The water right for irrigation would be used in the first half of the growing season, as appropriate, and then the water right for instream flow purposes would be used to connect two other still-wet sections of the Little River Cimarron, which runs into the Cimarron River and then the Gunnison River east of Montrose.

But are the circumstances on the Little Cimarron River deal, with its multiple willing conservation partners, too rare for it to ripple across the state?

Amy Beatie, the director of the Colorado Water Trust, which orchestrated the split-season deal, certainly gives credit to the conservation partners that came together to make the deal happen, including the Walton Family Foundation, which made it possible for the Water Trust to buy the water rights on the Little Cimarron for $500,000 from the Western Rivers Conservancy — and then grant an interest in those rights to the CWCB for $146,000.

“We were able to move through this transaction in partnership with a conservation organization that owns the underlying land,” Beatie said, referring to the Western Rivers Conservancy. “So it’s given us a chance to pilot this idea without playing with someone else’s water rights and incurring the risk of taking their water rights through water court.”

ARRANGEMENT FITS LAW

But Eklund doesn’t feel the Little Cimarron deal is a one-off thing, especially as the state’s “first in time, first in right” legal structure allows it.

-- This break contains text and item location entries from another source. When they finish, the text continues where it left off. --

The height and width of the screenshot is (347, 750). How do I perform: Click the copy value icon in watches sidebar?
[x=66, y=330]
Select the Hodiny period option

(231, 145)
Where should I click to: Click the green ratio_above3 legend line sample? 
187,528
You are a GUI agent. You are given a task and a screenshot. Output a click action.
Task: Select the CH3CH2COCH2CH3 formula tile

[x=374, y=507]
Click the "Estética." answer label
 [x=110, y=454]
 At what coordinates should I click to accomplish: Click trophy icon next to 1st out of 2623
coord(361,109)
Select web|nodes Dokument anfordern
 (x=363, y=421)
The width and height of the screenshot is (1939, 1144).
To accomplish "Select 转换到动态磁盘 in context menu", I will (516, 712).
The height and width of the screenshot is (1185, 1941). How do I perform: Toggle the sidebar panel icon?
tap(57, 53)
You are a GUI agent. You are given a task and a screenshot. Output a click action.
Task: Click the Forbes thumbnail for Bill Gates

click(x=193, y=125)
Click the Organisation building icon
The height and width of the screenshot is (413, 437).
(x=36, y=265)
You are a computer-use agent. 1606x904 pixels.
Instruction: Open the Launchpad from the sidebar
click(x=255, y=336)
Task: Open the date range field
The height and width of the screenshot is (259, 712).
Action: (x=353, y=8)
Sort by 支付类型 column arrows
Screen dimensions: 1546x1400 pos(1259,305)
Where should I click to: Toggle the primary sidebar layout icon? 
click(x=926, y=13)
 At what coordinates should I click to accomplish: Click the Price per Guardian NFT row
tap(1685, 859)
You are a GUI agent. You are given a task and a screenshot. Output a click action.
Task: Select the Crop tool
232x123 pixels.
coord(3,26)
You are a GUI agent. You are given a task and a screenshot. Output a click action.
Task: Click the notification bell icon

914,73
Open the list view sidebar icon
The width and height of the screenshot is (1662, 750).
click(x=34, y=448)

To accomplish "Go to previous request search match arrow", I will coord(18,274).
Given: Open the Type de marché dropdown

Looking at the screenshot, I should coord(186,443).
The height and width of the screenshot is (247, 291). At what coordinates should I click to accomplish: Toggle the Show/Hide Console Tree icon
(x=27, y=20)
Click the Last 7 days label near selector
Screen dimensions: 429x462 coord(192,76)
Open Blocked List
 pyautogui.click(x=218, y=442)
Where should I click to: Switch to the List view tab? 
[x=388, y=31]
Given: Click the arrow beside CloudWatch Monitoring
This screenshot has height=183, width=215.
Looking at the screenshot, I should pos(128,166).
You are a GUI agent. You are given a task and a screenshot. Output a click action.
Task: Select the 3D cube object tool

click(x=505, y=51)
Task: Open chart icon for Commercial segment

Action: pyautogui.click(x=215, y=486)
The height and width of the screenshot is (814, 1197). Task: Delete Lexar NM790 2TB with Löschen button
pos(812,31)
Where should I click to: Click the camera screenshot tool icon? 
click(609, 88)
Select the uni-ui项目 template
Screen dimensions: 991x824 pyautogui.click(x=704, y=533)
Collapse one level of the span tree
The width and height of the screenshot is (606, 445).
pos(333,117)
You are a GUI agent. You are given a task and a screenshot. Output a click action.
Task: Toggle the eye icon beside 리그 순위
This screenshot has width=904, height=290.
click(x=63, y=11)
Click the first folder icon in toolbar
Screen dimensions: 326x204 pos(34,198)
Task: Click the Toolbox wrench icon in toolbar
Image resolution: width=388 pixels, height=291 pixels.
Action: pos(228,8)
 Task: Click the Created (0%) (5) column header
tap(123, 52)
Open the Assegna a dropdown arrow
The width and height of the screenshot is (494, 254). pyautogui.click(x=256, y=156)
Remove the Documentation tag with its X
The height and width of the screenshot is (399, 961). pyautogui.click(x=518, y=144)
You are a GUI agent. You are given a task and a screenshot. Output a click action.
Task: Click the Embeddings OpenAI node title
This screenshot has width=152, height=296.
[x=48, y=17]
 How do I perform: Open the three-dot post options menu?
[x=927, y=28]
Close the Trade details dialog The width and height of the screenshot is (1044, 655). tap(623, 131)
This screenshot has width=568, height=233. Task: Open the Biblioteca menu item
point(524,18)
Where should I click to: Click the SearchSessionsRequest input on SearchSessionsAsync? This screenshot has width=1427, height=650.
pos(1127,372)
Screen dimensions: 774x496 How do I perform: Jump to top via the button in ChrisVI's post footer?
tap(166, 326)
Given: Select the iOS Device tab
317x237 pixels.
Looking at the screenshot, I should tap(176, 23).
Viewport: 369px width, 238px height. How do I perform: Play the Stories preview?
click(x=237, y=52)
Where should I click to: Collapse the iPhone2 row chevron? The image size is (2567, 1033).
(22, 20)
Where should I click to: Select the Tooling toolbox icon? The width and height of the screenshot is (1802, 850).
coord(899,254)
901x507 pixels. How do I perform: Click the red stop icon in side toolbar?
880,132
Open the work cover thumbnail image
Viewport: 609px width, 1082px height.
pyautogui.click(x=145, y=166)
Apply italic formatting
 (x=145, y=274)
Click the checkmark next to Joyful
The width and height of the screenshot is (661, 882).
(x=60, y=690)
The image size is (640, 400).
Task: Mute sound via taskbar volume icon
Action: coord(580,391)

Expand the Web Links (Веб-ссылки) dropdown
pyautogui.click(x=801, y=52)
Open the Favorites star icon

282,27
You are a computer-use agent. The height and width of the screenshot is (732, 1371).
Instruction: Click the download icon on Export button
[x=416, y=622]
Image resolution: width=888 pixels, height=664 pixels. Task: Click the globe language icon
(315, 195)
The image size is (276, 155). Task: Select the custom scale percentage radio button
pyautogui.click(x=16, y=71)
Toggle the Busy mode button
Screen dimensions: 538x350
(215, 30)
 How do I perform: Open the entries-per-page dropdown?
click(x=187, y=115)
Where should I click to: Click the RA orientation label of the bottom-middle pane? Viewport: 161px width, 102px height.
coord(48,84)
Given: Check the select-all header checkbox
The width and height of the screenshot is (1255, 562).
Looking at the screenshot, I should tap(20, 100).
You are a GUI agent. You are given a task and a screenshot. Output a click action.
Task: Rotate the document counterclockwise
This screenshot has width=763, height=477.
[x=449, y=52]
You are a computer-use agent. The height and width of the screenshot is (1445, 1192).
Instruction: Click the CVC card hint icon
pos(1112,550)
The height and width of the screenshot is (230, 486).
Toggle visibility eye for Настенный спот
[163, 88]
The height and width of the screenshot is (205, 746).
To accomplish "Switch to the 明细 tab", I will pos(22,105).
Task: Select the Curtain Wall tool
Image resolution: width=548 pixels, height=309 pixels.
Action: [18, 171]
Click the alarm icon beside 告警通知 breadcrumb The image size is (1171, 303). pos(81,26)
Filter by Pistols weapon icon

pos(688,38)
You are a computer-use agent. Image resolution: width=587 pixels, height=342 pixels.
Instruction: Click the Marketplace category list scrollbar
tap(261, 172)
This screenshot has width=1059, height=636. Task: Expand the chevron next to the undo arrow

“The split season right works within the law,” Eklund said. “It doesn’t run contrary to the doctrine of prior appropriation, it works within the doctrine, and arguably strengthens the doctrine. If you look at it that way, and you’re a rancher, perhaps you go, ‘Hey, that’s maybe something I would entertain doing.’”

Eklund said innovative use of water rights for environmental reasons is going to become more common.

“Even traditional water supply projects have to have multi-beneficial purposes to be successful,” Eklund said. “To build new storage or enlarge existing storage, the trend is for more multi-beneficial projects, and the environment is one of those benefits. The environment has a much-deserved seat at the table now.”

The CWCB board approved the purchase of the Little Cimarron water rights at its September 2014 board meeting.

And at the meeting, the deal got a blessing from board member Patti Wells, who as the general counsel for Denver Water is not shy about criticizing proposals she disagrees with.

“I can tell that this has been a tremendous amount of work because it is novel,” Wells said. “And it seems to that it’s the sort of thing we need to explore so that we can figure out if agriculture did something just a little differently, but not harmful, could there be a benefit for some other use?

“Being able to move water around to where it’s needed, when it’s needed by changing things just a little, I think, is hopefully the wave of the future,” Wells said.